Prof. Katja Matthes is the coordinator of Baltic Gender and a at the Kiel University and GEOMAR Helmholtz Centre for Ocean Research Kiel, Germany. She is the founder and head of the GEOMAR Women’s Executive Board (WEB) and she is a member of the AcademiaNet, a German online platform to enhance the visibility of excellent women in science.
What are the main things you enjoy about being a marine scientist?
I love the freedom to do research, teach students, interact with my working group, travel to conferences and workshops, interact with many international colleagues worldwide and decide on my own working schedule.
Did you have any role models that led you to this career? How did they influence you?
My PhD supervisor, she was the only female professor at the time in Germany and always attracted a number of female scientists. She inspired me and supported my participation at international conferences early on and was always there to provide career guidance. During my Postdoc time I attended two mentoring programs for women, which helped me to go in with my career. I had two (male) mentors that I am still in contact with today.
What are your main professional achievements? Any/what obstacles?
I remember my Postdoc time as a young mother as a very hard time. I had to publish, build up my own working group and I also wanted to spent time with my kids. If my husband would not have supported me so much, I would be not where I am now. He stepped back and stayed at home for a couple of years and now still works with a 50% part-time position.
Have you ever had any difficulties in your career due to your gender? If yes, how did you handle them?
I do think that women have to work more and harder in order to be recognized. Also, women have to struggle more with combining work with a family, as they are the ones that give birth. One thing that I do remember is that I kept my first pregnancy secret until my contract was signed and it took much more time than expected. I was at the time almost 8 month pregnant and it was getting difficult to hide. I was afraid that the contract could fail due to my pregnancy. It was a very hard time not being able to show openly that I was pregnant and how happy I was. I still believe that this was the right decision. I also realized a big difference for women in science in Germany and the US. While my German Postdoc host was critical about my pregnancy, my US hosts welcomed me and helped me a lot to get everything I needed to start a new position and getting a first baby. The openness of my US hosts inspired and helped me a lot. Our second child was born 22 months afterwards – I am still convinced that in Germany I would not have had a second child that fast after the first one. The experience with my third pregnancy was even better, at the time I was in the application process for a full professorship in Germany and openly communicated that I would come half a year later than anticipated because of the birth of our third child and the related parental leave. This was completely supported by my employer and finally a big relief for me that combining kids and career was possible.
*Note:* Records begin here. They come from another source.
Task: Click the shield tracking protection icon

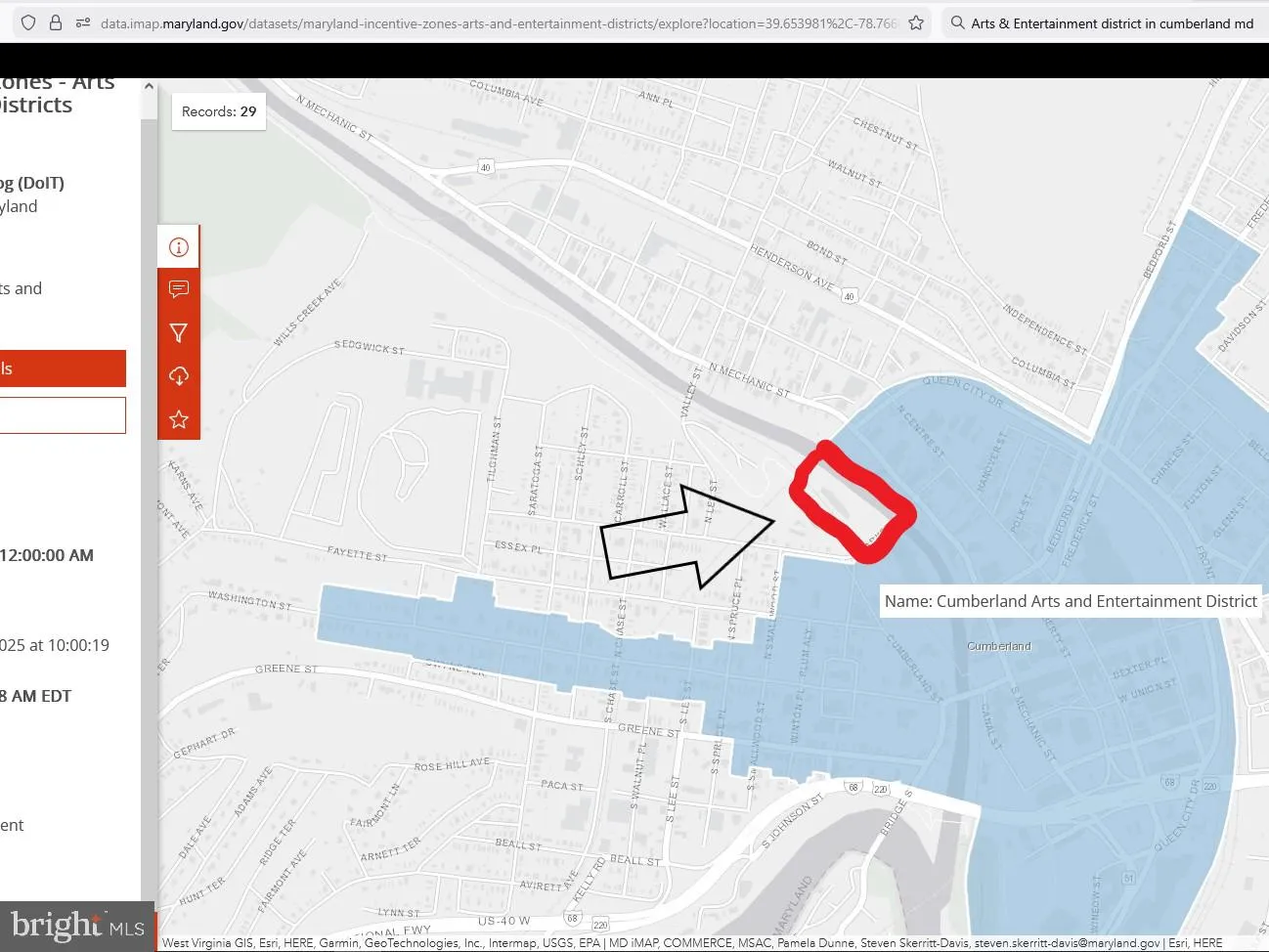Action: point(28,22)
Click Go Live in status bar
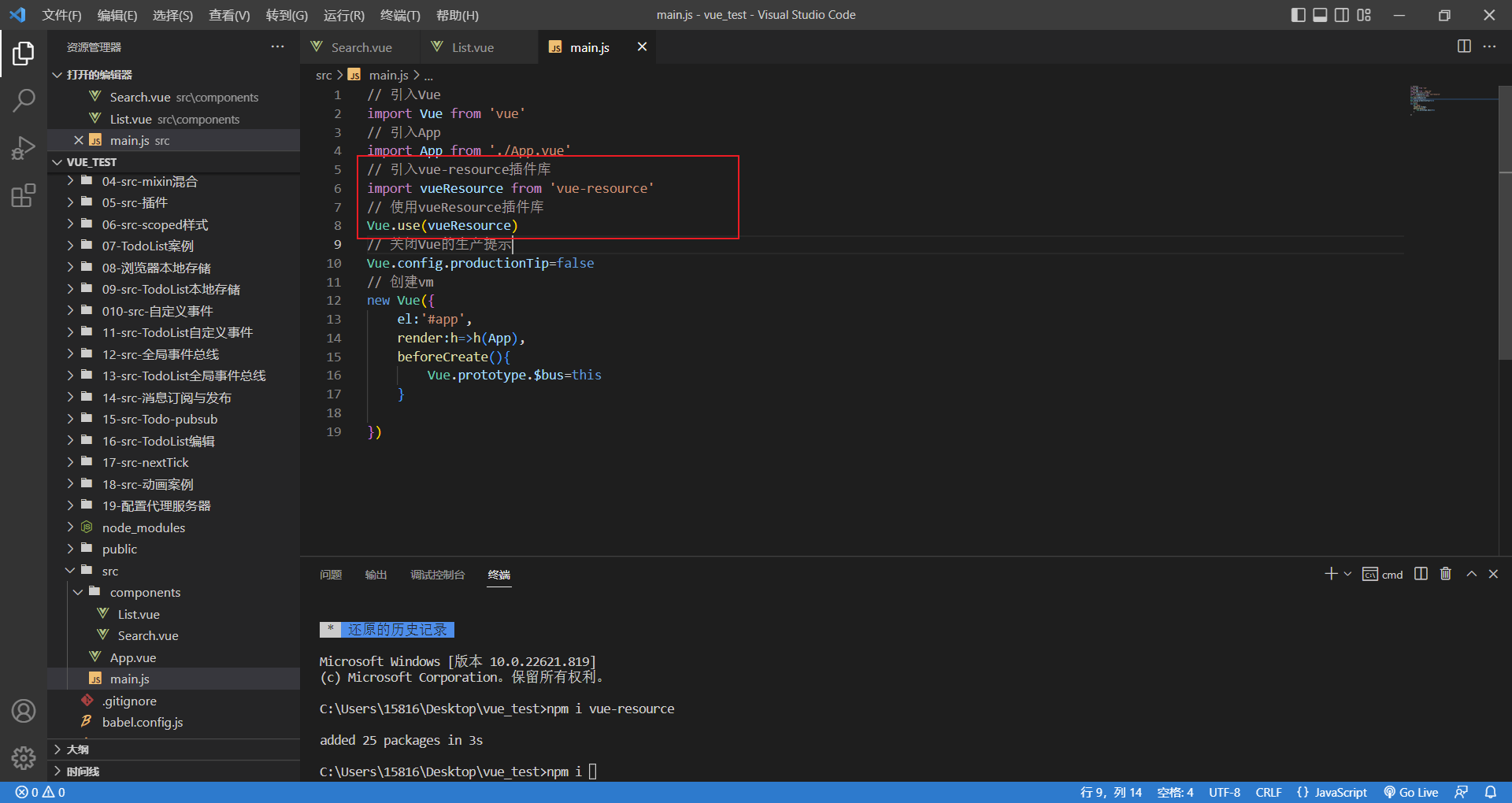1512x803 pixels. pyautogui.click(x=1411, y=792)
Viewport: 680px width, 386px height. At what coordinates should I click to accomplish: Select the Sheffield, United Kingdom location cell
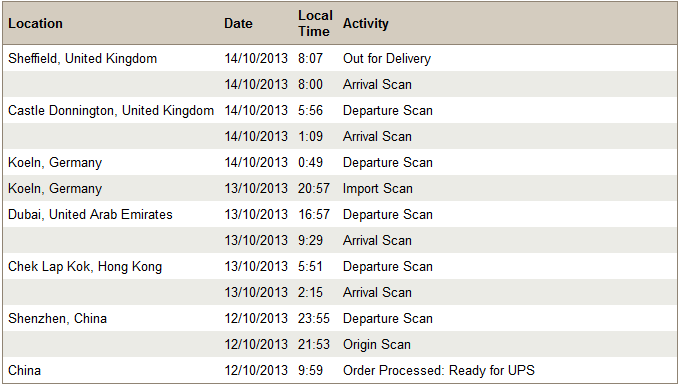[x=82, y=58]
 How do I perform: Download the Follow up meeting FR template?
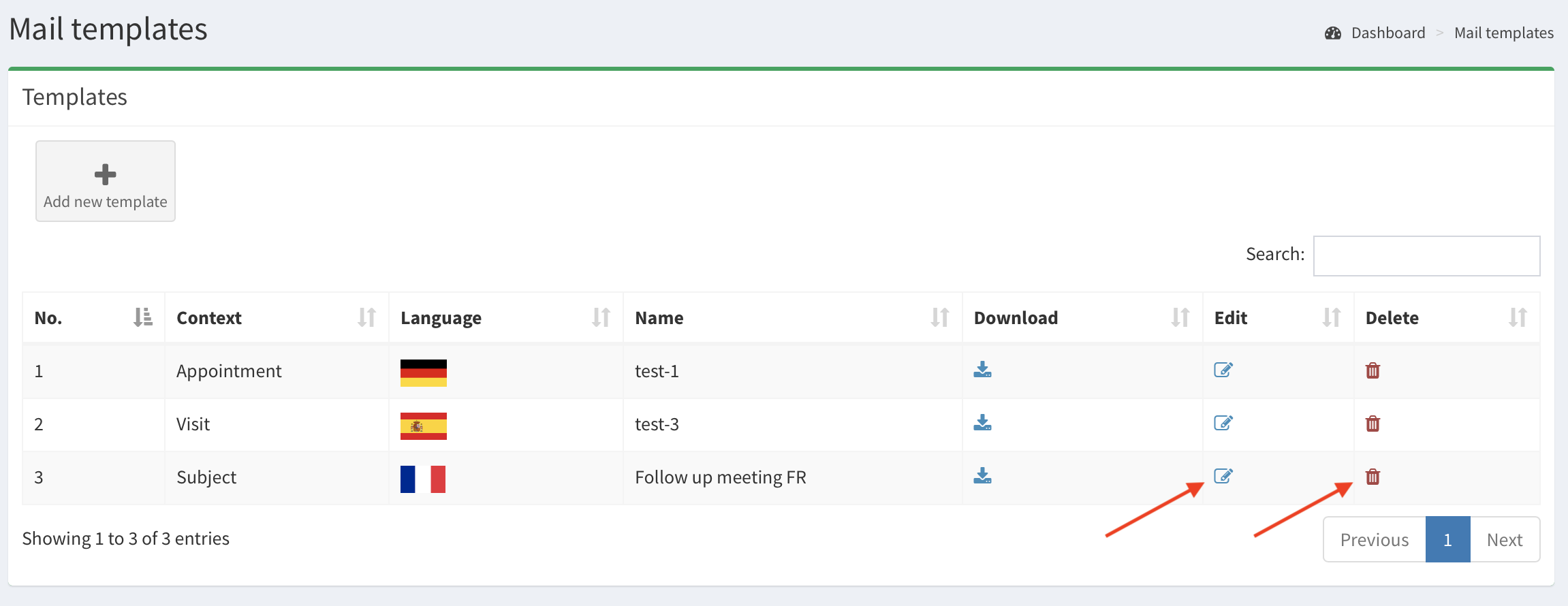coord(982,476)

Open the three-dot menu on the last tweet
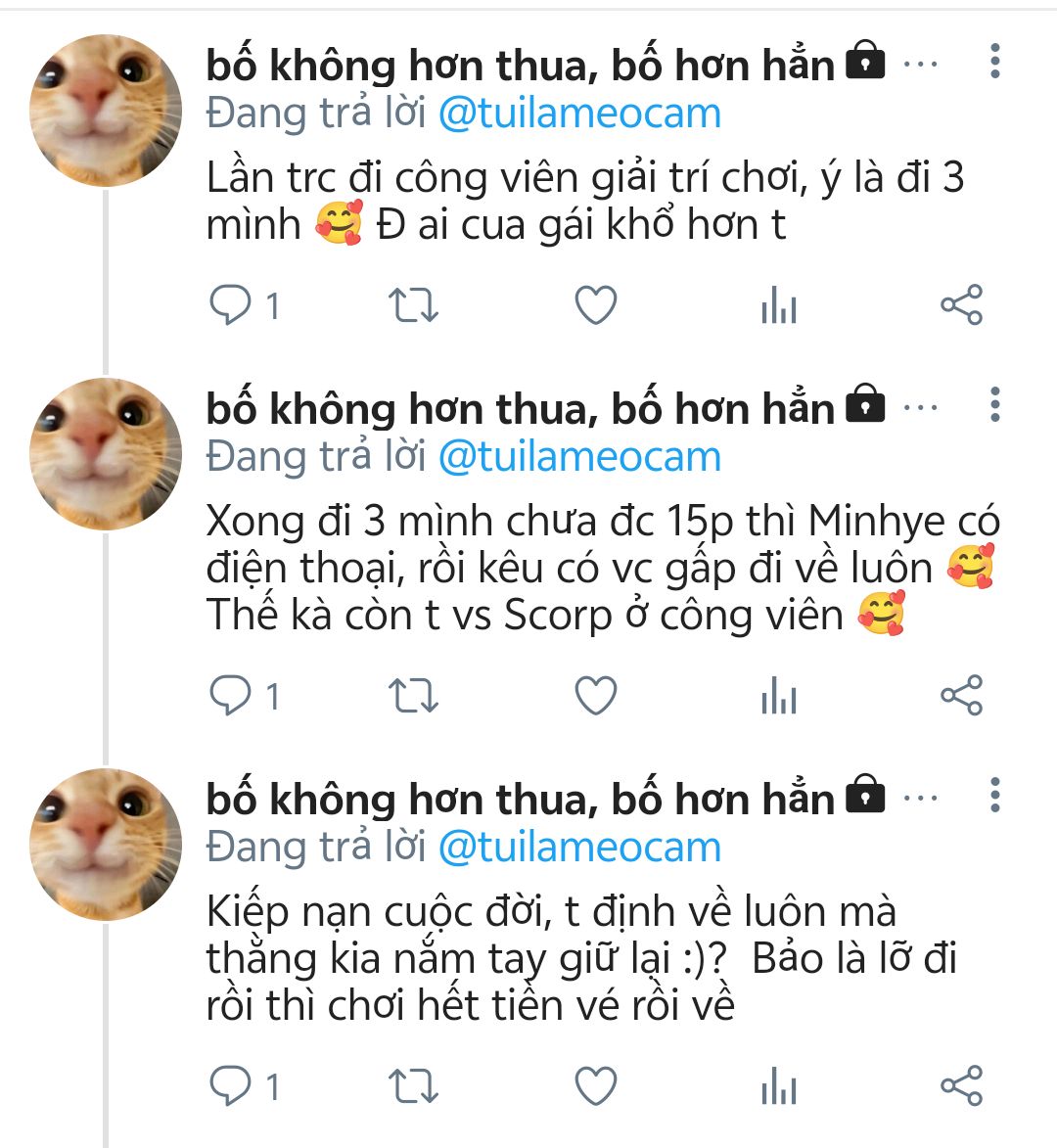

How can we overcome the issues driving women out of careers in marine science and technology?
By having long-term perspective in science especially during the Postdoc (= family founding) phase, special support for women such as mentoring programs, role models and of course structural changes in the institutions itself.
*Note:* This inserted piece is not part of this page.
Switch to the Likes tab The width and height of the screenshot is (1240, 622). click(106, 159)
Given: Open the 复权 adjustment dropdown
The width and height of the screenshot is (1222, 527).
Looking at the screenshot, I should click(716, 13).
I do think that mentoring programs for women are one of the things that helped me enormously to succeed. I therefore try to convince every woman who wants to stay in science to join such a mentoring program. It helps a lot to realize that there are other women with exactly the same problems and feelings.
What actions are foreseen to reduce gender inequalities in your institution?
We have several measures and people involved to ensure gender equality at GEOMAR: gender equality officer, gender equality plan (GEP), gender strategy at the office of general affairs, the Women’s Executive Board, and of course the Baltic Gender project. We have a round table to discuss progress of the GEP and to implement the cascade model.
In addition, we have improved transparency of recruitment of (permanent) scientist and professorship positions. Both have a respective committee.
What is the most effective way for you to maintain balance of your professional and personal life?
Haven’t found it yet, I am eager to learn how others are doing it. I try not to work on the weekends and respect the vacation time with my family. I avoid working during vacation time and time that I’ve said I would spend with my family. When I was still in a non-permanent position I used to work also during my vacation time. Of course there are always exceptions but in particular the long summer break is free of (scientific) work.
What advice would you give any women considering science as a career path?
You have to be intrinsically motivated, have a long breadth, and a supportive partner, a good network and a mentor!